This year, Ken Hu, Rotating Chairman of Huawei (every few months, the Chairman changes), strongly supported the new privacy legislation implemented Friday the 25th of May 2018, known as GDPR, claiming that, contrary to what many people say of Europe being on the path of digitalization, digital Europe is already here, and that for data privacy protection guidelines, “Europe is ahead of the game in this area”.
Using his own words, “The GDPR is the most comprehensive data privacy law in the world, and it sets a very positive example for all countries”. This was known since a long-time ago, with, for example, Guy Verhofstadt telling in Tuesday’s (22nd of May) meeting with Mr. Zuckerberg that the EU had a lot more regulations than the US.

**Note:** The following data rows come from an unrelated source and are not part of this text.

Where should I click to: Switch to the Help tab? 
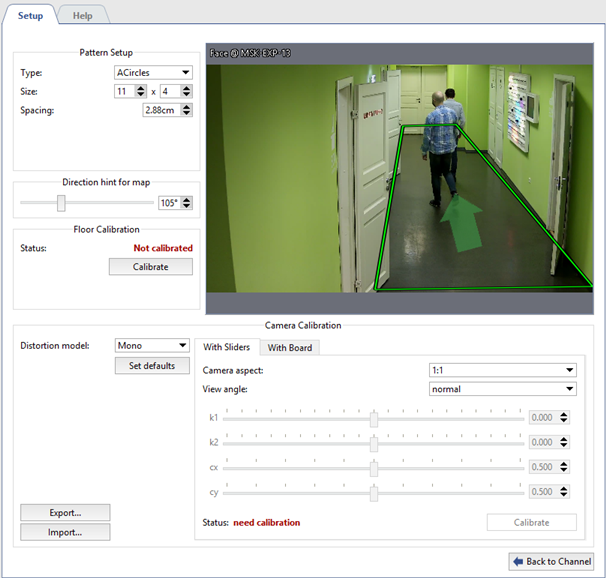click(83, 15)
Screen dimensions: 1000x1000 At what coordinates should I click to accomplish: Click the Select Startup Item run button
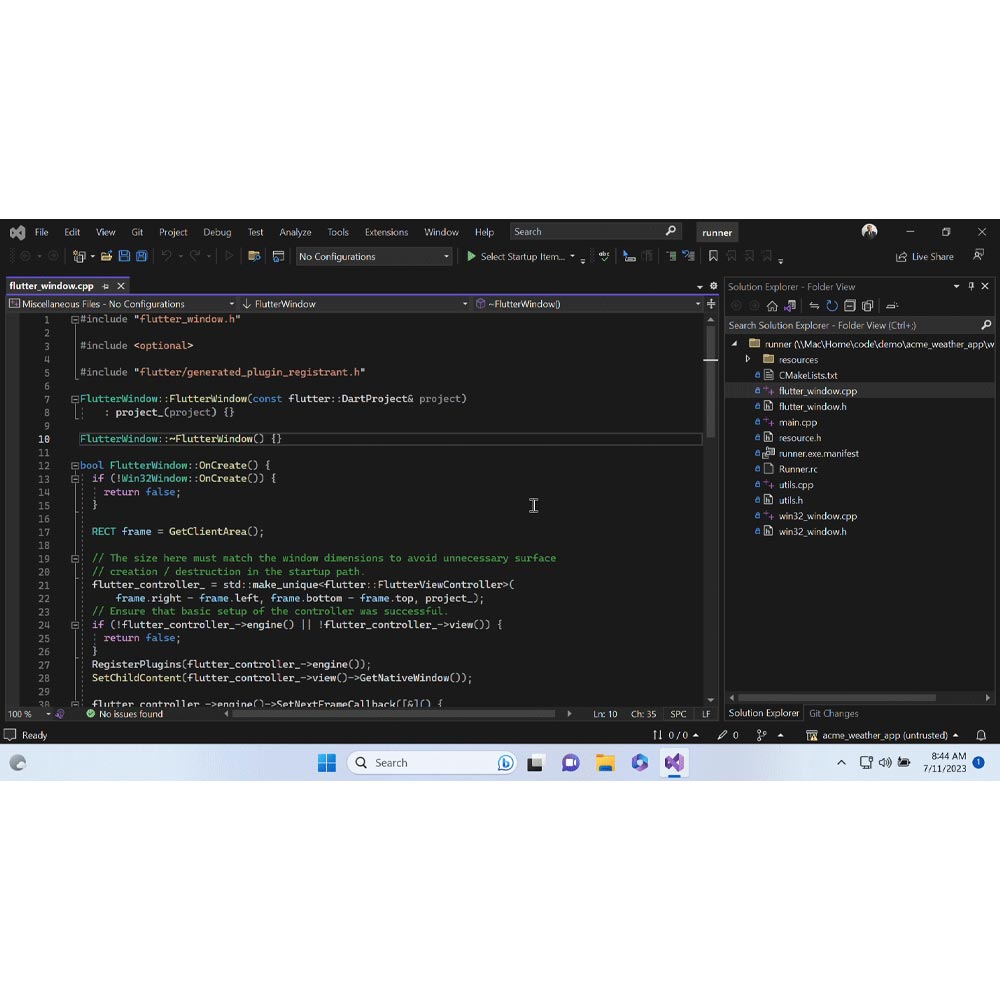click(x=516, y=257)
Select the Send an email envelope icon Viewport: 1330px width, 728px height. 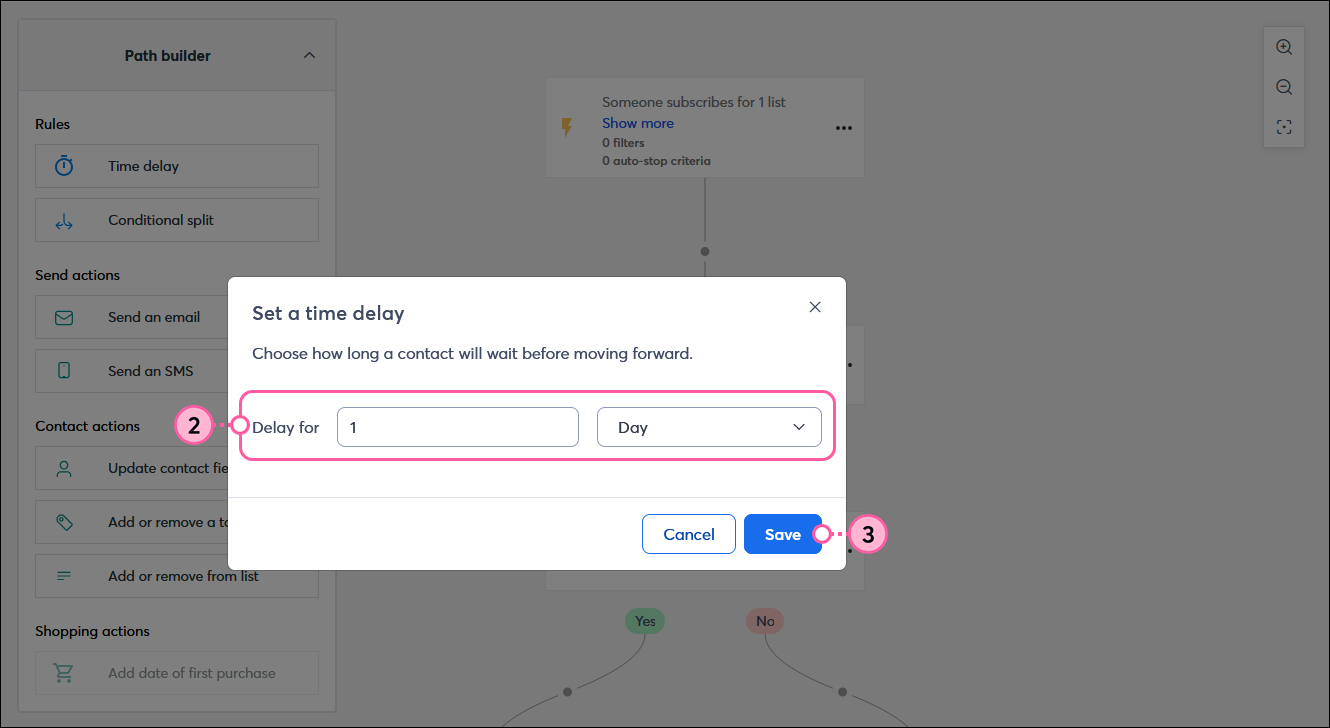tap(62, 317)
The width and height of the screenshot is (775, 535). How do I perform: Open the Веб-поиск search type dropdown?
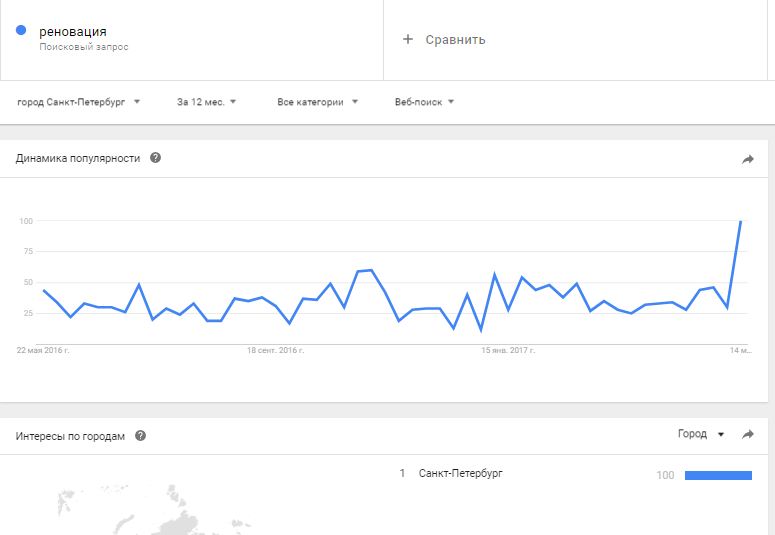(424, 101)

Coming back to Huawei and Ken Hu, he said that the company had spent the past 2 years preparing for GDPR, training its 180 000 employees and embedding the requirements in all their business activities.
He also announced that they’ll open a Transparency and Cybersecurity Center in Brussels in the near future. They’ll use this as a platform to work with customers and industry partners on security and privacy protection.
Ken Hu also talked about Europe needing to create new regulations encouraging investments in digital infrastructure and stimulating demand for digital services. From his point of view, Europe has already a very solid industrial base, as well as excellent research capabilities, and an advanced digital vision of the future. This should simplify Europe’s digitalization and supply of digital products and services, which, according to studies by PwC and Boston Consulting Group, could generate up to 110 billion euros of extra revenue in a period of 5 years, starting from 2015.
Europe already is slightly better prepared for the future, with 5G being deployed in some countries, but Mr. Hu urged companies for a joint effort to build a better digital infrastructure faster. This will then lead to better and more Cloud and IoT (Internet of Things) technological developments.
Still following Mr. Hu’s point of view, governments should support carriers in building new digital infrastructure, such as optical fibre, and harmonizing and releasing more 5G spectrum. One way of doing this would be by deploying optical fibre alongside power lines, cutting costs and speeding up deployment.
From what Mr. Hu said, Europe seems to be in a leading position when it comes down to future technologies and internet-based services. As the deployment of 5G speeds up over the next 2 or 3 years, with multiple operators already committing to have a full network by 2020, new business opportunities will be created, creating additional revenue for the continent.